### Work request
With pictures excluded, retype exactly every line from the one containing "This screenshot has" to the end of the records below.

### Given data
========================================================================

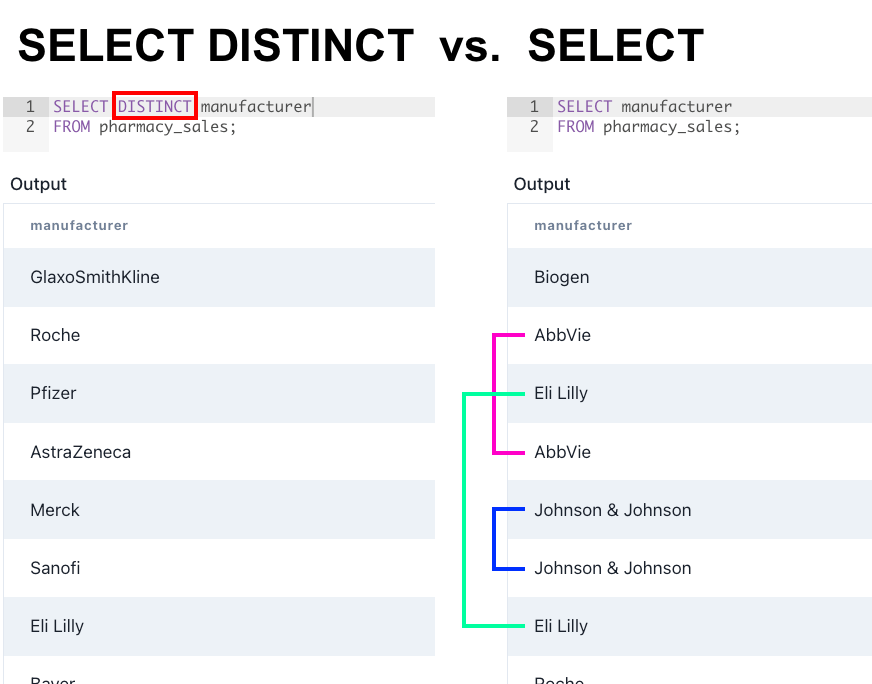Click the Output label above the left table
The width and height of the screenshot is (872, 684).
[x=38, y=184]
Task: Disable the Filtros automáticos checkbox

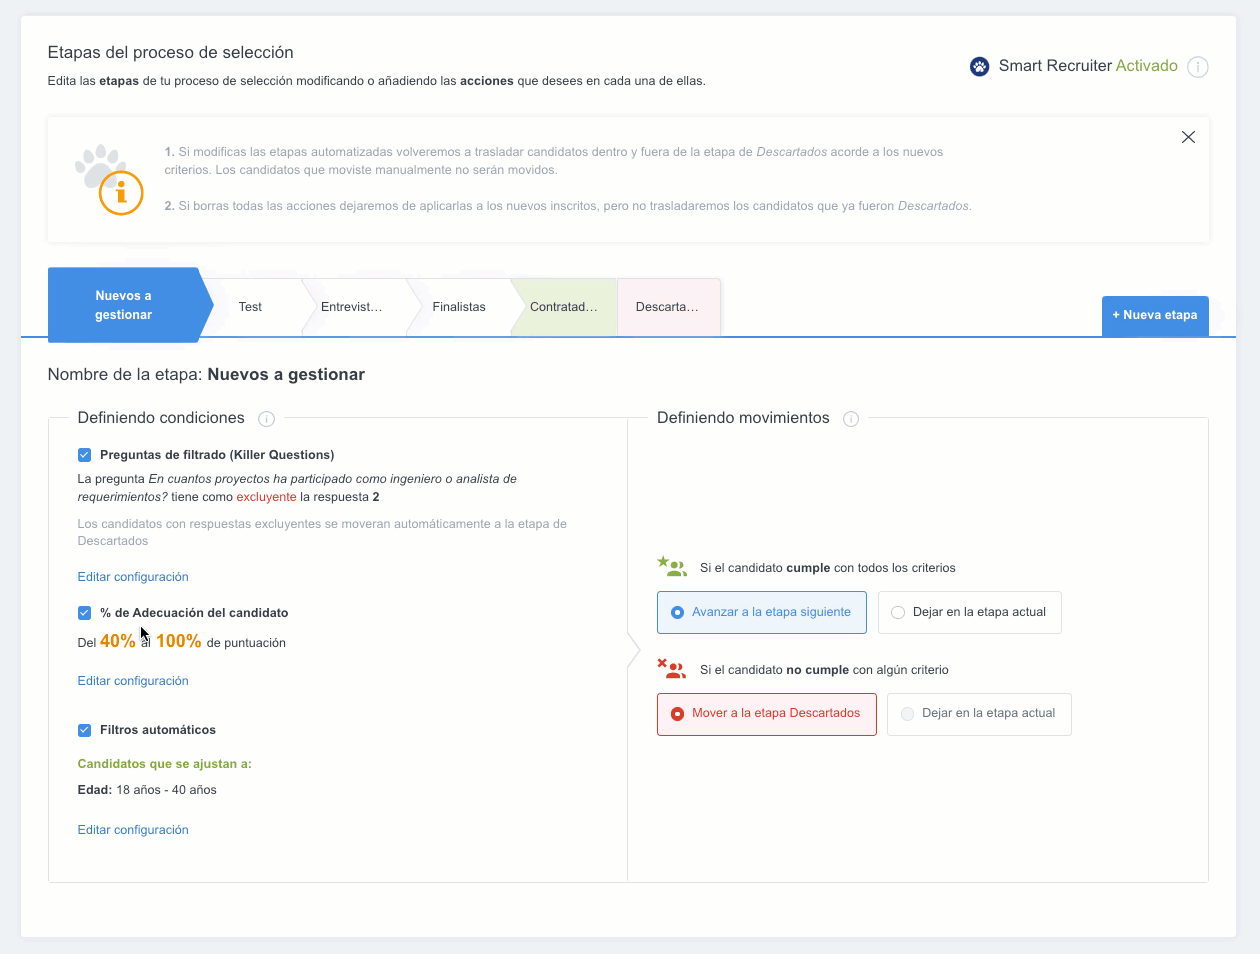Action: 85,730
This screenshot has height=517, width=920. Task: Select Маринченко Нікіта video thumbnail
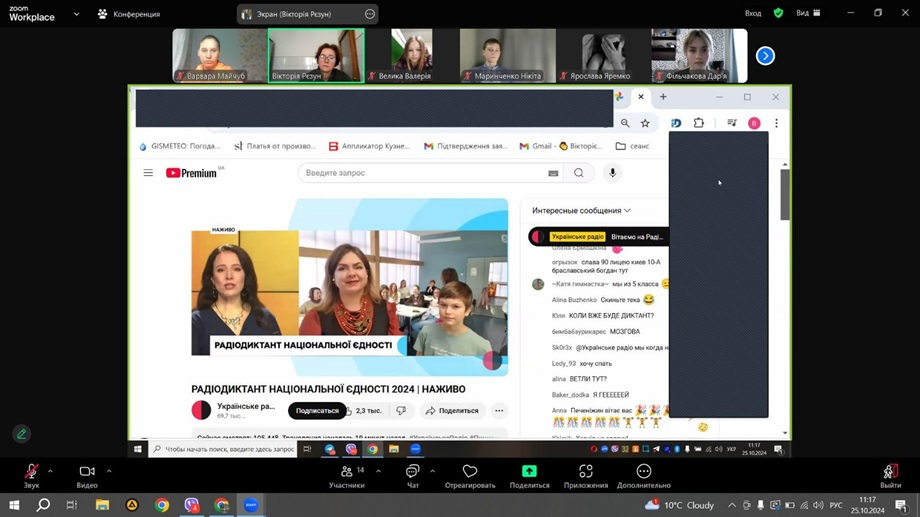(507, 55)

========================================================================

### Response area
This screenshot has height=517, width=920. Task: Select Маринченко Нікіта video thumbnail
(507, 55)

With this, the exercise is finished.